Bush didn't become head of the CIA until 1975 or thereabouts. For some
reason, I think Charles Colby was director at the time of the Chilean coup.
And though the CIA absolutely was involved in organizing the coup, an
extreme focus on this fact obscures the domestic origins of Allende's overthrow.
The fundamental problem with your analysis of Chile is that it ignores the
internal polarization of Chilean society that began all the way back during
the Frei government. By the second year of the Allende administration,
Chile was living the most open period of class war ever experienced in the
Americas, perhaps the most extreme class conflict since the Bolshevik
revolution.
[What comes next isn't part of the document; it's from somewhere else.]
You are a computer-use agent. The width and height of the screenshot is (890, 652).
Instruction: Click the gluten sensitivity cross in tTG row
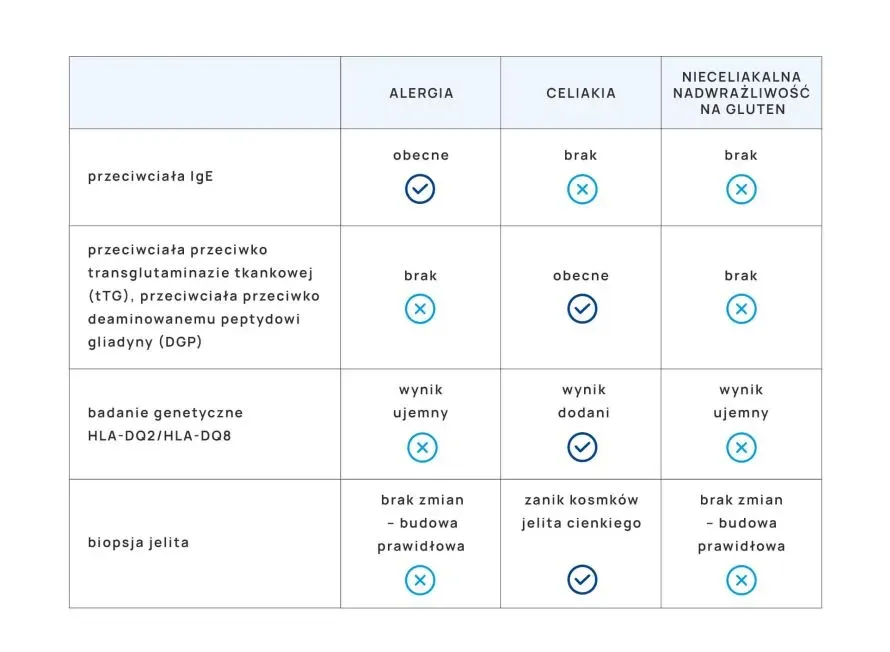pyautogui.click(x=741, y=309)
Under these conditions, it is extremely doubtful that Allende
ever exercised sufficient power to reorganize the Armed Forces (the Navy was
actually more important in organizing the coup than the Army, Pinochet came
late to the table, in fact was only recruited to the rebellion the night
before it took place).
Any attempt to have tampered with the chain of command most likely would
only have precipitated an earlier coup. The MIR strategy of arming the
workers also had dubious prospects. The flaw here, if you ask me, goes all
the way back to the strategy for arriving at power. Allende believed that
he could forge a coalition with progressive segments of the bourgeoisie,
especially with the Christian Democrats. He did not predict the heightened
expectations his election would provoke in the working class, and the
equally great class fear in the bourgeoisie. The lesson of Chile to me is
don't take power unless you know that you dispose of the means for holding
onto it once you've got it.
>Clearly, the Nicaraguan government was very well aware of the Chilean
Jaime Wheelock, the big wig in the Proletario Tendency and Minister of
Agriculture under the Sandinistas, was in Chile for the duration of the UP
experiment. I'd say he was "aware" of what was going on...
>All three experiences (China, Chile, Nicaragua) raise a question which
>has been around as long as socialists have been around: how do you get
>to socialism? Related questions concern the role of the capitalist
>state, reform vs. revolution, and the prospects for socialism in less
>developed capitalist economies.
Yup, those are some of the questions.